Bu nedenle şeker pancarı tarımına gereken önem verilmelidir.
Şeker pancarı ekimi desteklenmeli ve teşvik edilmelidir.
Elimizde kalan tarım topraklarının fiziki yapılarının düzelmesi,
Münavebe bitkisi olarak kullanılması,
Büyük oranda mısır ekilen topraklarımız için gereklidir.
Şeker pancarı tarımında meydana gelebilecek iyileşmeler;
İstihdamın artmasına,
Ekonomimizin iyileşmesine,
Kültürümüze,
Sanatımıza,
Sosyal yaşantımıza çok ama çok önemli katkılar sağlayacaktır.
SANDIK TEK, ZARF TEK, OY DÖRT
31 Mart günü yapılan seçimlerin üzerinden bir ay geçti.
İstanbul Büyükşehir Belediye Başkanlığı seçimi hariç seçim bitti.
Bu hafta sonuna kadar Yüksek Seçim Kurulu kararı ile o da bitecek.
Bu zamana kadar neden sürdüğünü hepimiz görüyoruz, duyuyoruz ve biliyoruz.
Seçmen listeleri hazırlandı.
İtiraz için askıya çıktı.
İtirazlar yapıldı ve listeler kesinleşti.
Sandık kurulları oluşturuldu.
Onlarda da kesinleştirme işlemleri 3 Mart günü sona erdi.
31 Mart günü yaklaşık sekiz buçuk milyon seçmen İstanbul’da sandık başına gitti.

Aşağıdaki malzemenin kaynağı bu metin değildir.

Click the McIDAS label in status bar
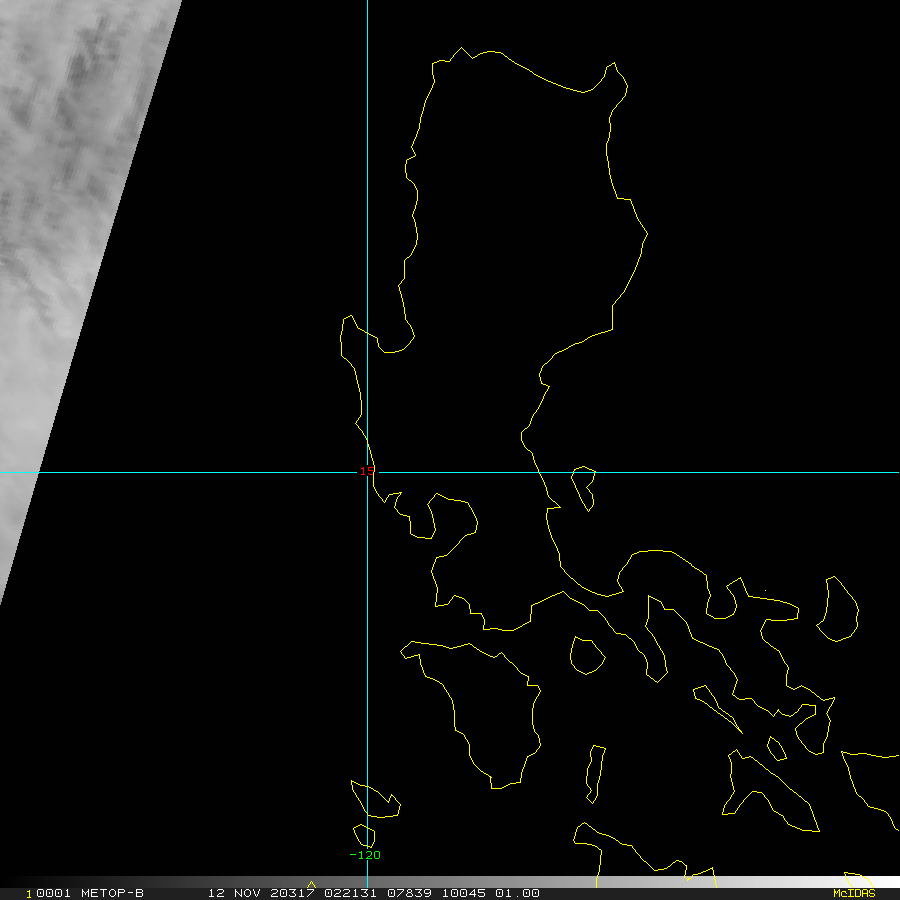900x900 pixels. [853, 893]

Kimliğini sandık başkanına verdi.
Bir zarf ve dört oy pusulasını aldı.
Kabine girdi.
Muhtar ve ihtiyar heyetine ait oy pusulasını,
Belediye Meclis Üyelerine ait oy pusulasını,
İlçe Belediye Başkanlığına ait oy pusulasını,
Büyükşehir Belediye Başkanlığına ait oy pusulasını mühürledikten sonra,
Tek zarfa koydu ve tek sandığa attı.
Sandık açıldı.
Muhtar ve ihtiyar heyeti seçildi,
Belediye Meclis Üyeleri seçildi.
İlçe Belediye Başkanları seçildi.
Bunlarda hiçbir sorun yok.
Büyükşehir Belediye Başkanı seçildi.
İşte sorun burada başladı.
Çünkü;
Seçmen listeleri üzerinde oyun oynanmış,
Kısıtlı seçmen yazımı yoğunmuş,
Hükümlüler oy kullanmış,
Taşıma seçmen varmış,
Sandık başkanlarını organize bir biçimde FETÖ organize etmiş miş miş…

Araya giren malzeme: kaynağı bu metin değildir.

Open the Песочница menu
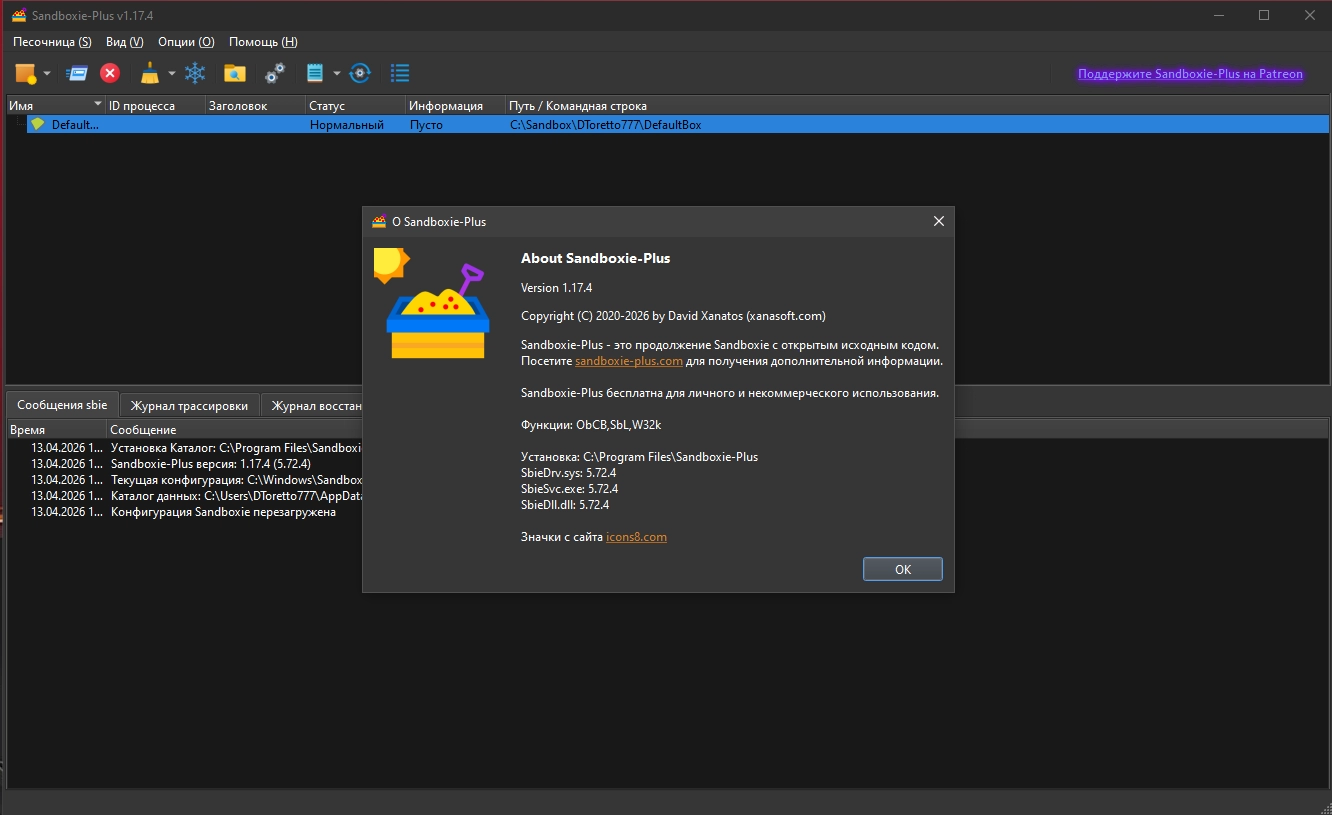The width and height of the screenshot is (1332, 815). tap(52, 42)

Biraz devlet adamı ciddiyeti,
Biraz hak, hukuk, adalet,
Biraz halka güven,
Eh birazda seçmene saygı beklemek hakkımız…!
1 MAYIS
Emekçinin, emeklinin, alın terinin birlik ve dayanışma günü olan 1 Mayıs Emek Bayramını yarın kutluyoruz.
1 Mayıs’ın, anlamına yakışır bir şekilde dostluk, dayanışma ve barış içerisinde kutlanması dileğimizdir.

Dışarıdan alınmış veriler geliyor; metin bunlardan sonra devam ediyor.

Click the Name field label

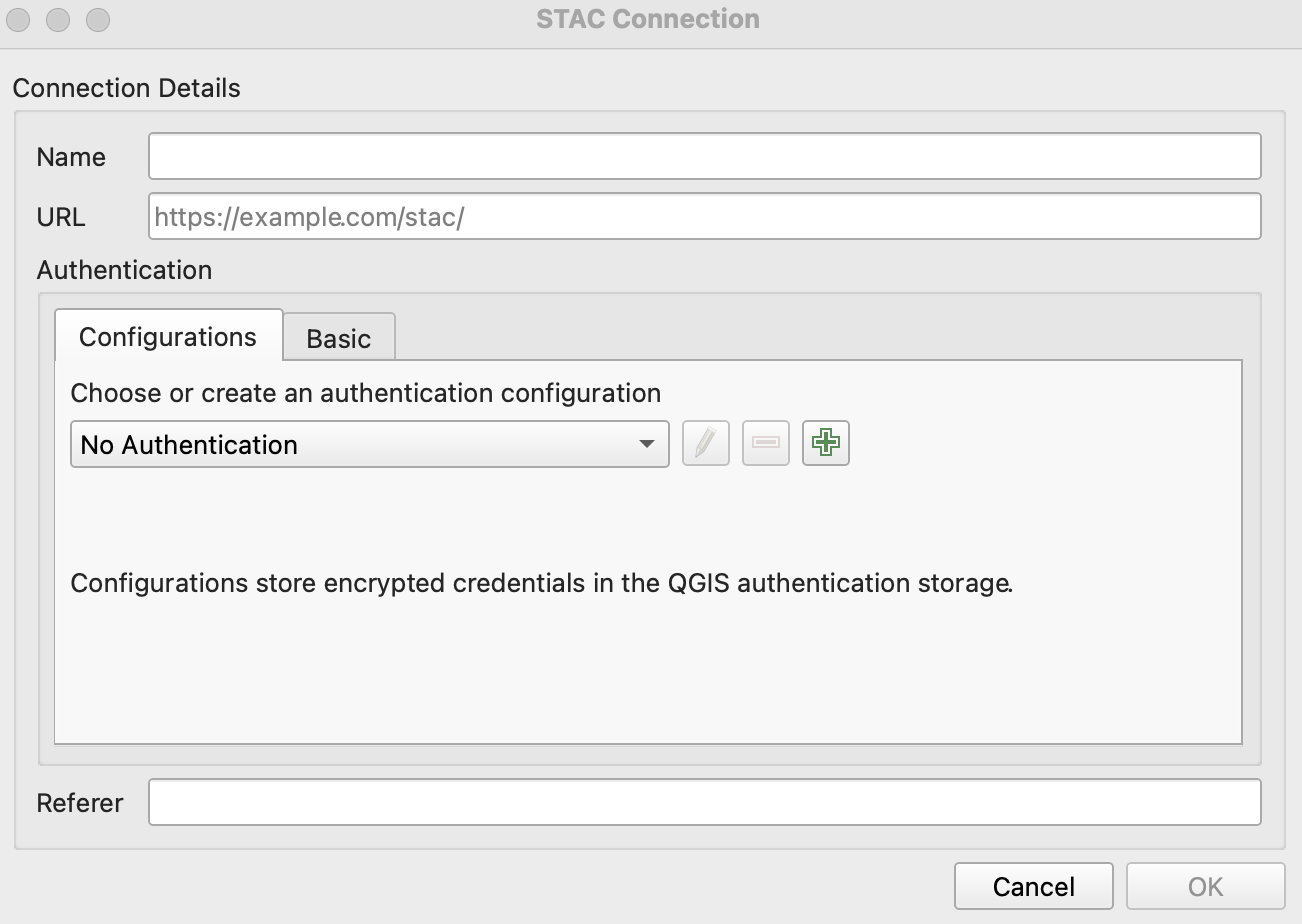click(71, 157)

Ülkemizdeki işçi-işveren ilişkileri,
İLO ile olan ilişikilerimiz,
Kıdem tazminatı,
İşsizlik,
Emeklilikte Yaşa Takılanların sorunları,
Hayat pahalılığı,
Enflasyon,
Örgütlenme özgürlüğü,
Asgari ücret,
Tümü ama tümü meydanlarda konuşulacak.
İşçi, memur ve emekçiler başta olmak üzere bütün milletimizin 1 Mayıs Emek Bayramı kutlu olsun.